Quella di Berlusconi, ovvio, era la reazione più attesa dopo Pontida. In risposta alle parole e alla richieste di Umberto Bossi, il premier dice: “Martedì e mercoledì  sarò al Senato e alla Camera per illustrare un programma ormai definito che conterrà – spiega – alcune delle richieste fatte a Pontida”. Poi il Cavaliere fa riferimento all’alleanza di governo con la Lega. “Si è verificato – afferma – quello che Bossi mi aveva annunciato: assolutamente la conferma che la nostra alleanza non ha alternative e che c’è la volontà di proseguire la legislatura, operando scelte sulle quali c’è un accordo consolidato”. E rimarca “oggi l’Italia richiede di essere governata, richiede stabilità”. Il presidente del Consiglio lo dichiara, in una sorta di conferenza stampa improvvisata, a margine di una visita all’ospedale Niguarda di Milano, quando ha voluto incontrare per circa un’ora un alpino ferito in Afghanistan, Luca Barisonzi.

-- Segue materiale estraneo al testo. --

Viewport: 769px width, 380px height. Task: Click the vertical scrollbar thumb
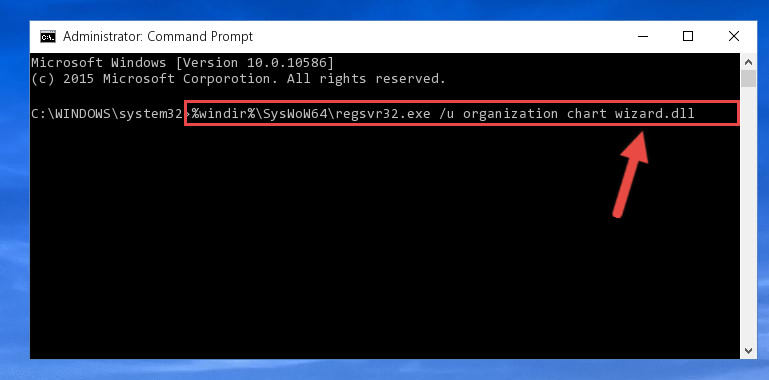(x=748, y=79)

“Le elezioni di medio termine – continua Silvio Berlusconi – hanno fatto pagare anche a noi il dazio della crisi, ma questo non significa che si debba interrompere il governo e la legislatura, significa soltanto che bisogna proseguire con un’azione più incisiva”, poi  aggiunge ”non ci sono preoccupazioni che ci possono far cambiare dal percorso indicato: credo quindi che continueremo così come abbiamo previsto, continueremo a governare il Paese. La Costituzione ha dato 5 anni a chi è indicato dagli elettori come responsabile del governo proprio perché – prosegue – ci sia un tempo congruo per realizzare i programmi che gli elettori hanno approvato con il loro voto”. Infine, un auspicio: ”Non abbiamo nessun dubbio sul fatto che la maggioranza in Parlamento ci mantenga la sua fiducia, la fiducia che dal 14 dicembre ci ha espresso numerose volte. E quindi andremo avanti per affrontare al meglio la presente crisi che – conclude – non è finita e che ancora coinvolge le nostre imprese e i consumatori”.